— BEGIN RECORDED DATA —
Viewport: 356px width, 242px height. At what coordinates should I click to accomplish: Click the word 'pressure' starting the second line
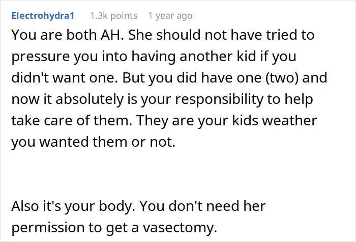tap(40, 57)
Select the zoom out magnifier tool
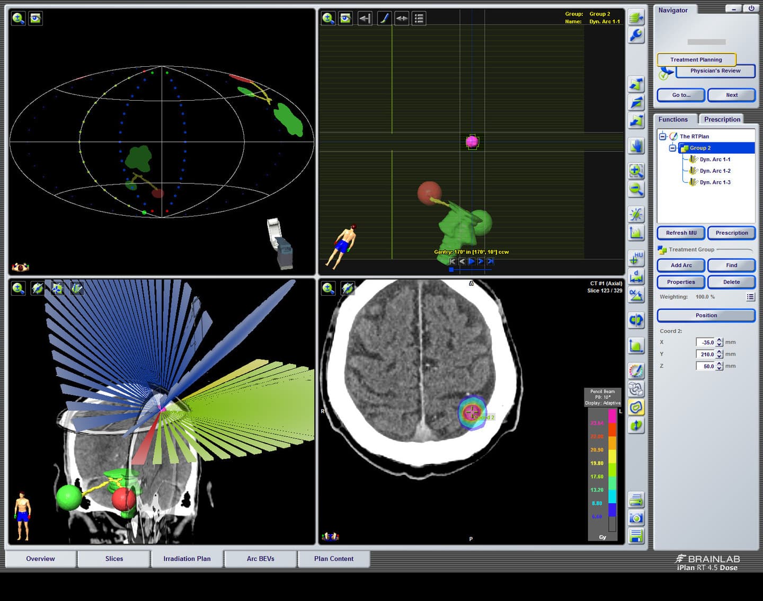Screen dimensions: 763x601 pos(636,189)
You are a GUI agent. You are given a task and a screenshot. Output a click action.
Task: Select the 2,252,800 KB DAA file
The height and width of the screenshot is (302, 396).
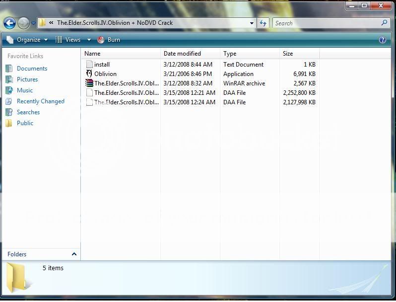click(126, 92)
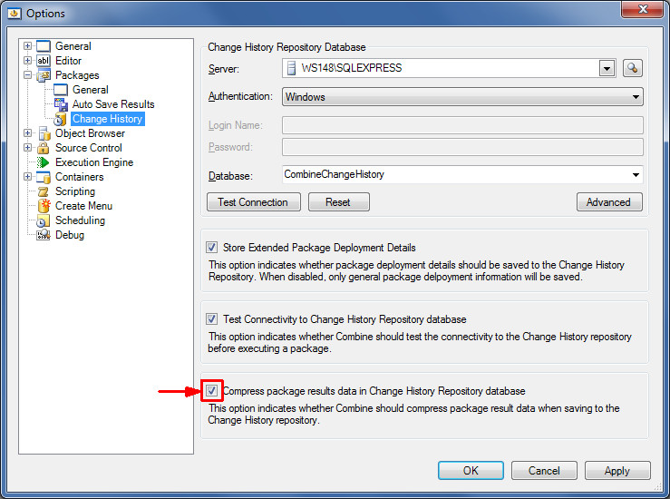Select Scheduling in the options tree

[80, 220]
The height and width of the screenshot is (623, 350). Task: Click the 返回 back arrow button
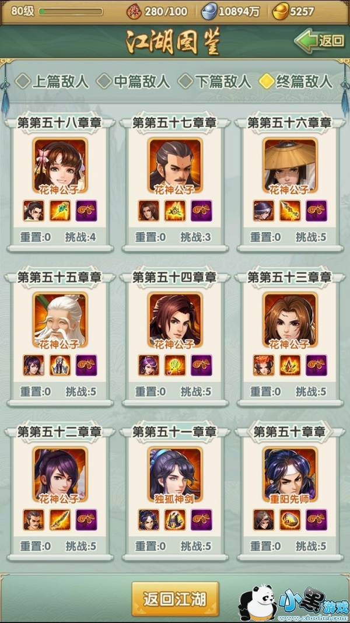coord(320,40)
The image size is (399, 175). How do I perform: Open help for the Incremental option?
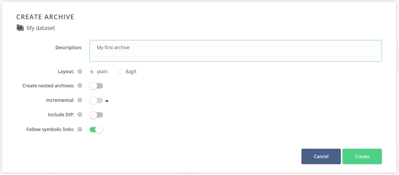(80, 100)
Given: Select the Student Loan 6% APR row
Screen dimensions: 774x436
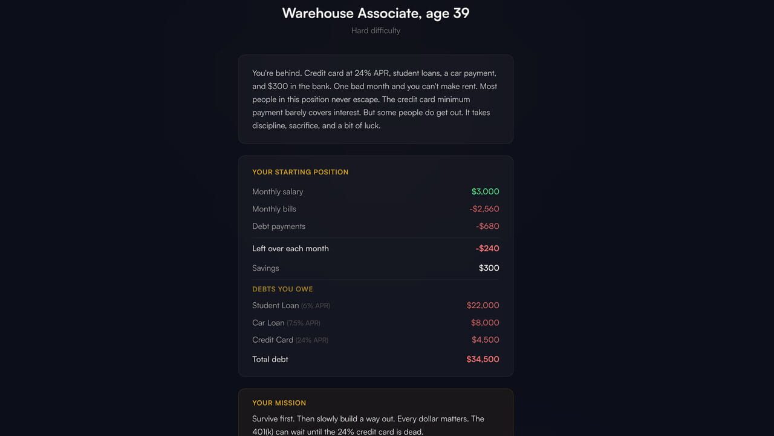Looking at the screenshot, I should (x=376, y=305).
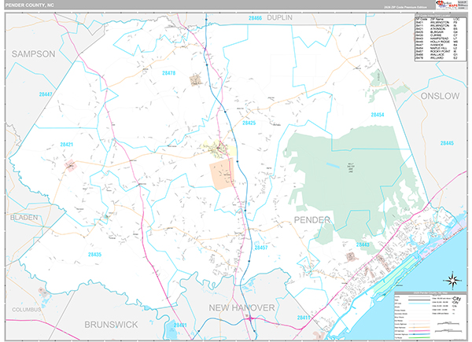Select ZIP code 28478 label on map

pyautogui.click(x=168, y=73)
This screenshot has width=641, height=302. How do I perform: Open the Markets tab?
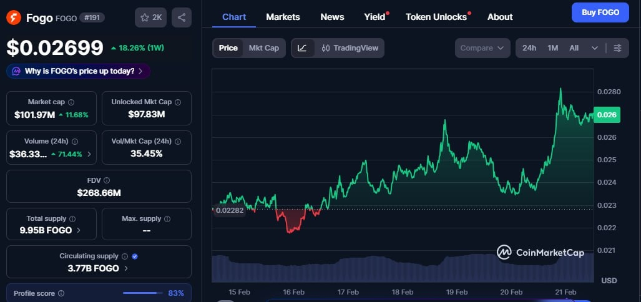coord(283,17)
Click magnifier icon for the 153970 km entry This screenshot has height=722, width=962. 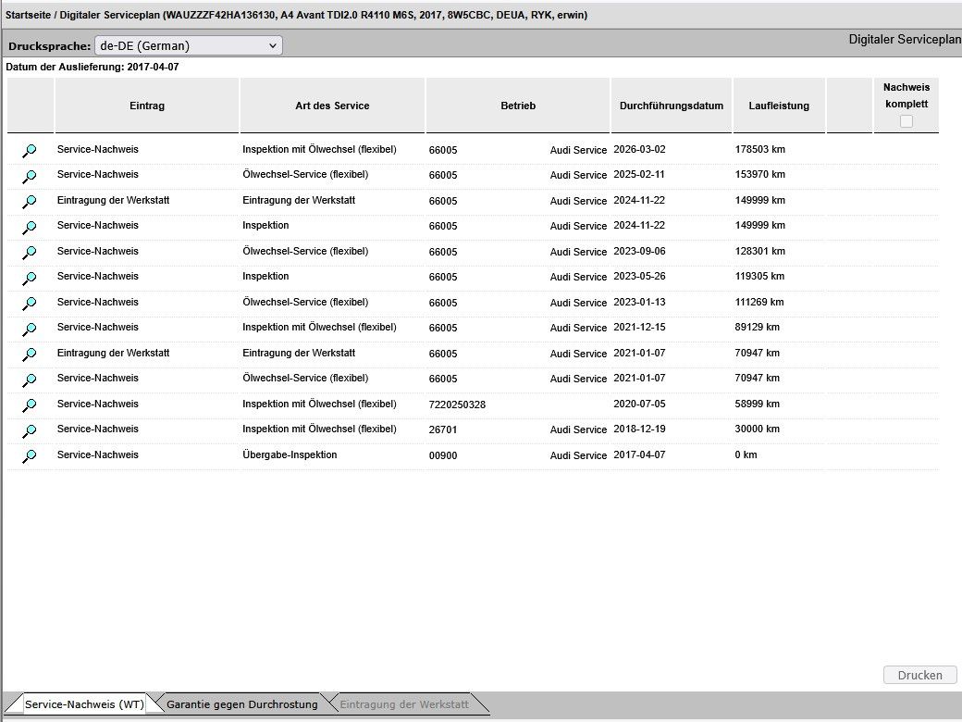click(30, 176)
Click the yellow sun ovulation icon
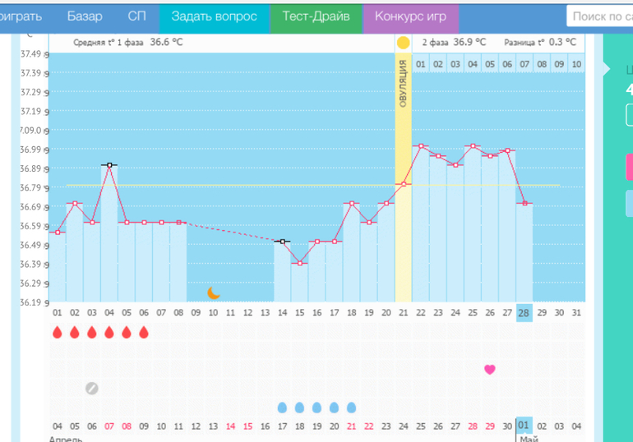Viewport: 633px width, 442px height. tap(403, 43)
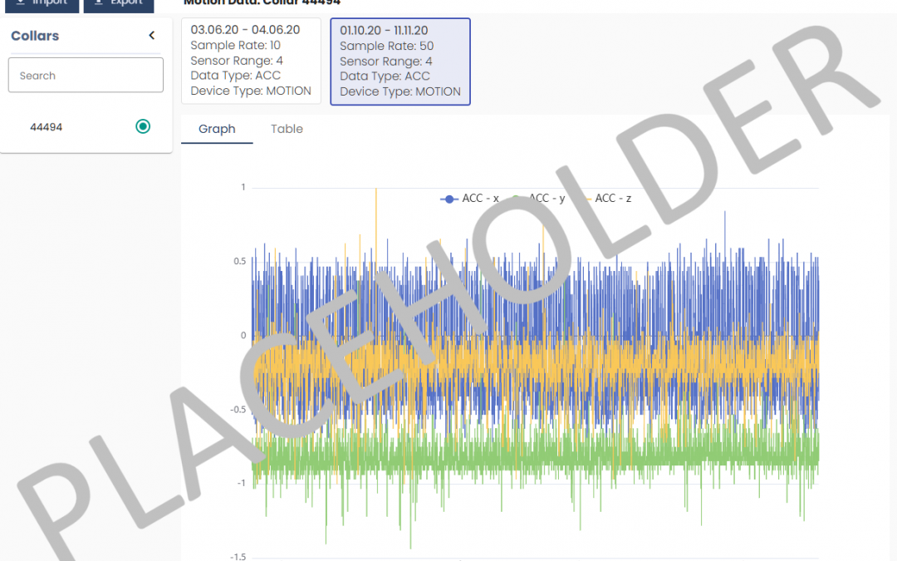Click the Import download icon

coord(21,2)
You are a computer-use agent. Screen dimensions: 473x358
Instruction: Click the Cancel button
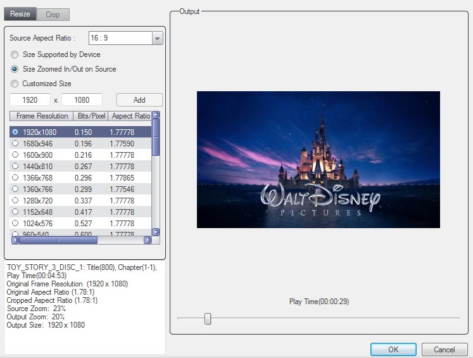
— END RECORDED DATA —
__TASK DETAILS__.
Revise the lines above, from the first line through the line containing "Screen dimensions: 763x601 pos(636,189)", inclusive, changing "magnifier" to "magnifying glass" and keeping everything else the same. Leave the pictures out of your answer.

__WRITTEN ANSWER__.
Viewport: 356px width, 242px height. At what coordinates should I click to accomplish: Click the word 'pressure' starting the second line
tap(40, 57)
Select the zoom out magnifying glass tool
Screen dimensions: 763x601 pos(636,189)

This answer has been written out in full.